* [Goal A]: According to the IRC log, how long is BBB online each day?
* [Goal B]: From the IRC log, extract the passage that begins at the words "[03:02] <BBB> can" and stops after "(Is there one?)".

[Ffmpeg-devel-irc] ffmpeg-devel.log.20140206

Fri Feb 7 02:05:03 CET 2014

[00:40] <cone-691> ffmpeg.git 03Janne Grunau 07master:5a0bccd2810d: fate: force the simple idct for xvid custom matrix test
[00:40] <cone-691> ffmpeg.git 03Michael Niedermayer 07master:927696aab258: Merge remote-tracking branch 'qatar/master'
[02:41] <cone-691> ffmpeg.git 03Timothy Gu 07master:4a37e2977cb2: libfdk-aacenc: disable hard version requirements
[02:42] <BBB> Skyler_: oh wow thanks
[02:42] <BBB> ubitux: really anything is fair game now, I don't think anything in particular is pressing anymore - really whatever you fancy
[02:45] <BBB> ubitux: I think skyler's idea has merit btw, I was pretty much ready to move the /= 2 out of the loop (see my patchset), and then it may help
[02:46] <BBB> ubitux: and as for simd, perhaps we're at a point where we need to start thinking about avx2
[02:47] <BBB> ubitux: that'll be a whole new world of fun, and things like mc can easily shave off another few percent
[02:53] <BBB> ubitux: also I think the reason it's long in that instruction is because you just loaded ecx from memory 2 lines up, so it's still waiting for cl to finish loading (load latency, basically)
[02:55] <BBB> ubitux: (and Skyler_ also) another thing is prefetch - absolutely nothing done there, and given the massive waits in the load statements of mc, I think that can gain another few %s
[02:59] <cone-691> ffmpeg.git 03Loren Merritt 07master:9c978f243a47: flac/x86: add ff_flac_lpc_32_sse4()
[03:00] <michaelni> BBB, btw do you want to mentor anything (in case ffmpeg is accepted this year) ?
[03:00] <BBB> michaelni: it's kind of tricky because I'm only online 30 minutes a day...
[03:01] Action: michaelni is impressed by how much BBB can do in 30 min per day
[03:01] <BBB> it's mostly weekend stuff ;)
[03:02] <BBB> can smarter mentor someone? or does he want to be a student?
[03:03] <michaelni> if he wants yes of course he can
[03:04] <smarter> I don't think I'll have the time to do either :)
[03:04] <michaelni> :(
[03:07] <smarter> if I have the time I may work informally on some stuff, like some basic 32 bits vp9 asm
[05:09] <rcombs> can AVCodec.encode_sub() access the AVPacket for the subtitle being encoded? (Is there one?)

(Saved entries)
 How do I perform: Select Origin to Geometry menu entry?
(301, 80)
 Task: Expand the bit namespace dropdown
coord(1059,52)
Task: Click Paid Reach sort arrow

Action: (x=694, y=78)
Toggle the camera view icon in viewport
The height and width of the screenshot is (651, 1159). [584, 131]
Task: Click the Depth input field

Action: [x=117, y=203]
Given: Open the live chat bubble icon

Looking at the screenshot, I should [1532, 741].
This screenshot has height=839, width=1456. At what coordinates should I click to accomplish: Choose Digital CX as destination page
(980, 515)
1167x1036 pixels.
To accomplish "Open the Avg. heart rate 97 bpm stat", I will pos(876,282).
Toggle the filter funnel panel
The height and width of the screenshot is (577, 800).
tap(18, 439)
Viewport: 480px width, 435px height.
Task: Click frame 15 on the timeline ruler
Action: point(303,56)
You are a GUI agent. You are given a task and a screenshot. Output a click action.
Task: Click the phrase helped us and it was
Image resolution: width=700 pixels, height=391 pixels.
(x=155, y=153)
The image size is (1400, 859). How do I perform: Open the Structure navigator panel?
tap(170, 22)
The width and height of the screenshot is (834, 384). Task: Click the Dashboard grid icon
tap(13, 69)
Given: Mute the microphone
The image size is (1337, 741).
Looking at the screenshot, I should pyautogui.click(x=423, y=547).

* [Task output A]: Only 30 minutes a day.

* [Task output B]:
[03:02] <BBB> can smarter mentor someone? or does he want to be a student?
[03:03] <michaelni> if he wants yes of course he can
[03:04] <smarter> I don't think I'll have the time to do either :)
[03:04] <michaelni> :(
[03:07] <smarter> if I have the time I may work informally on some stuff, like some basic 32 bits vp9 asm
[05:09] <rcombs> can AVCodec.encode_sub() access the AVPacket for the subtitle being encoded? (Is there one?)